De acordo com informações levantadas pelo g1.globo.com, o Supremo Tribunal Federal (STF) deu continuidade, na quinta-feira (7), ao julgamento das seis ações que discutem as diretrizes de distribuição dos royalties do petróleo entre estados e municípios.
A ministra Cármen Lúcia, responsável pela relatoria dos casos, iniciou a discussão, e os outros integrantes da Corte devem seguir com suas votações. O processo teve início na quarta-feira (6), quando Cármen Lúcia apresentou um resumo sobre os encaminhamentos já realizados, após o que os ministros escutaram representantes das administrações estaduais. "Foram diversas audiências, declarações e cerca de cem memoriais apresentados, enfatizando a gravidade do assunto, que afeta o pacto federativo e os interesses da população em geral", afirmou a ministra.
🔎 Os royalties representam uma compensação financeira paga pelas empresas de petróleo ao governo brasileiro pela extração de petróleo e gás natural em seu território. 🔎 Já as participações especiais são um pagamento adicional, aplicável somente a campos com alta produção ou rentabilidade.
Busca por entendimento
Em 2020, o tema foi discutido, mas acabou retirado da pauta a pedido de 17 governadores que estavam em busca de um consenso com o governo federal. Ao final de 2022, tentativas para um entendimento começaram a ser feitas, e em 2023 o caso foi avaliado no âmbito da Corte para facilitar um acordo entre a União e os estados.
Processos em análise
Neste momento, o STF investiga a constitucionalidade da lei que foi aprovada em 2012, estabelecendo critérios para a divisão de receitas relacionadas à exploração do petróleo — englobando tanto royalties quanto participações especiais. Essa lei tinha como objetivo promover uma distribuição mais equilibrada dos recursos entre os estados que produzem petróleo e aqueles que não produzem, levando em conta até mesmo áreas que ainda não estão em produção.
Embora tenha sido vetada pela então presidente Dilma Rousseff, o Congresso Nacional derrubou o veto e restaurou a legislação.
Ação do Rio de Janeiro
O estado do Rio de Janeiro recorreu ao STF, alegando que a lei era inconstitucional. Em resposta, em 2013, a ministra Cármen Lúcia concedeu uma liminar suspendendo os efeitos da legislação e assegurando que as regras vigentes fossem mantidas. O tribunal também recebeu ações de outros estados, como Espírito Santo e São Paulo, buscando esclarecer se a norma em questão cumpre a Constituição.

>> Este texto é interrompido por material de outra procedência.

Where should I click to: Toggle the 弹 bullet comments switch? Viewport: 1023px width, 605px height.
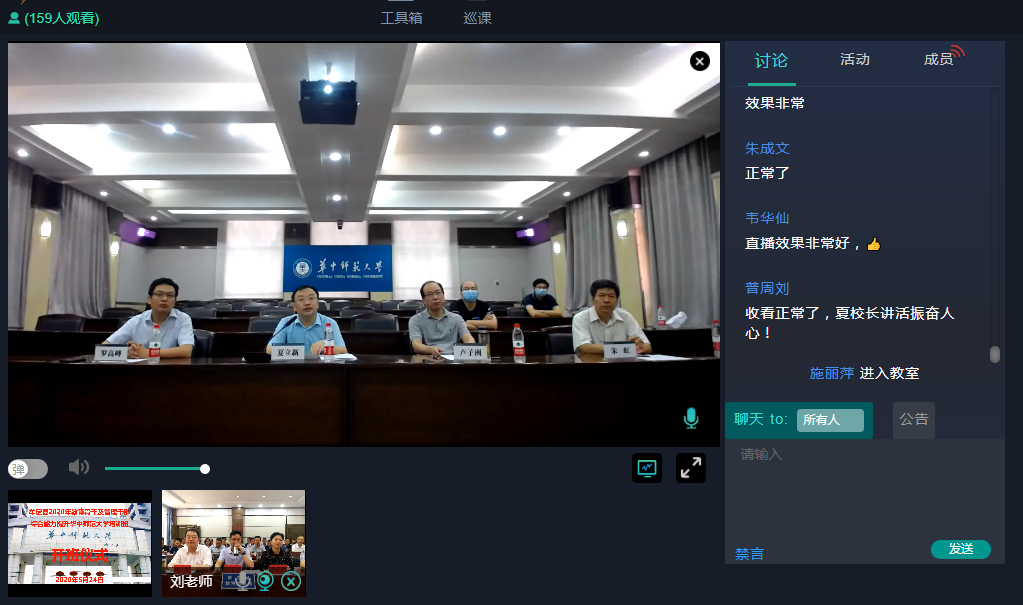tap(28, 469)
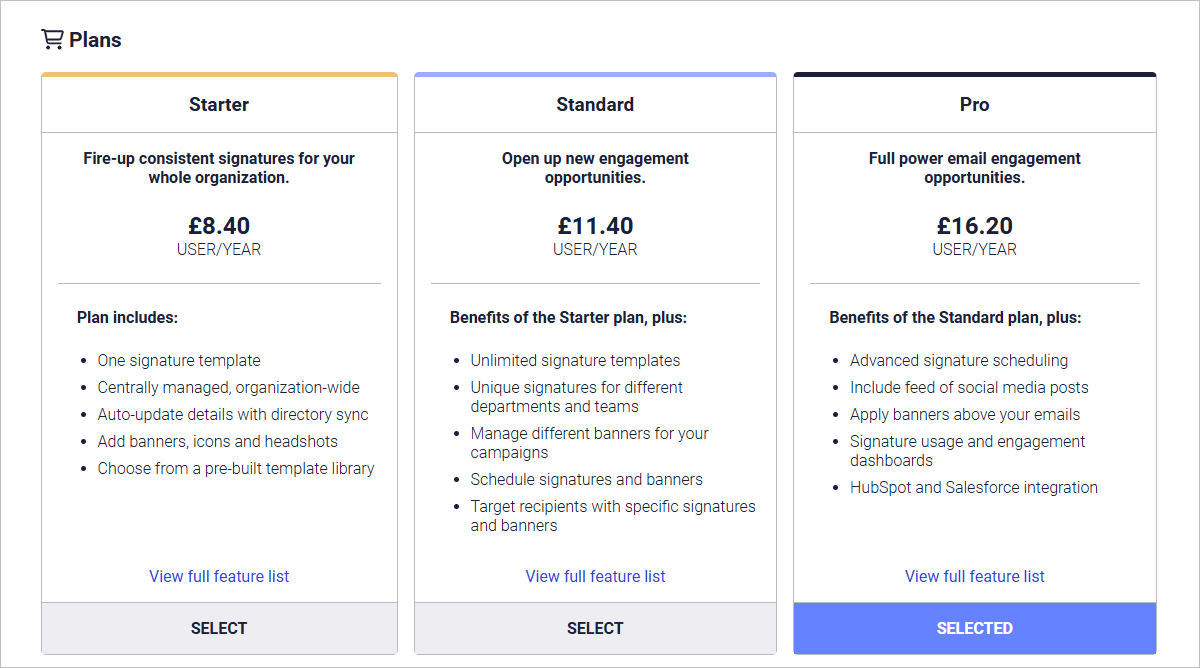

Os estados que não extraem petróleo argumentam que a lei é constitucional, propondo um novo critério de distribuição que alinha-se aos objetivos de reduzir desigualdades regionais.
Impactos da legislação
Mudanças na legislação poderiam afetar diretamente os estados que são grandes produtores de petróleo, como Rio de Janeiro, Espírito Santo e São Paulo. Um estudo realizado pela Federação das Indústrias do Rio estima que o estado e seus municípios poderiam perder cerca de R$ 21 bilhões anualmente em royalties e participações especiais.
Redistribuição dos Royalties
Atualmente, a União recebe cerca de 30% do total arrecadado em royalties. Com a implementação da lei de 2012, esse percentual seria reduzido para 20%. O montante destinado aos estados e municípios produtores cairia de 61% para 26%, após um período de transição de sete anos. O Fundo Especial, por sua vez, que beneficia estados e municípios não produtores, aumentaria de 8,75% para 54%.
As mudanças nas participações especiais também seriam significativas:
▶️ A fatia da União diminuiria de 50% para 46%;
▶️ Estados e municípios produtores veriam sua parte reduzir de 50% para 24%;
▶️ Estados e municípios não produtores, que atualmente não recebem participação, passariam a receber 30%.
Essa análise do STF e as possíveis mudanças na distribuição dos royalties do petróleo continuam a ser um tema de grande relevância nacional.